**Work item:** Each record needs to be transcribed exactly.

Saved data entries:
────────────────
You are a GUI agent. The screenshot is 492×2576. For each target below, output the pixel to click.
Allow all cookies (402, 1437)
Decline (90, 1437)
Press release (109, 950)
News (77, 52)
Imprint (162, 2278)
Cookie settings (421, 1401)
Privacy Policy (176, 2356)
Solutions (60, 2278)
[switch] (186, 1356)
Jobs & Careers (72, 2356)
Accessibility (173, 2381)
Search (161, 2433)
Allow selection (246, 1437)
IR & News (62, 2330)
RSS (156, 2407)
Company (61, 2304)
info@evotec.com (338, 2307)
────────────────
**Output for this task:**
You are a GUI agent. The screenshot is 492×2576. For each target below, output the pixel to click.
Allow all cookies (402, 1437)
Decline (90, 1437)
Press release (109, 950)
News (77, 52)
Imprint (162, 2278)
Cookie settings (421, 1401)
Privacy Policy (176, 2356)
Solutions (60, 2278)
[switch] (186, 1356)
Jobs & Careers (72, 2356)
Accessibility (173, 2381)
Search (161, 2433)
Allow selection (246, 1437)
IR & News (62, 2330)
RSS (156, 2407)
Company (61, 2304)
info@evotec.com (338, 2307)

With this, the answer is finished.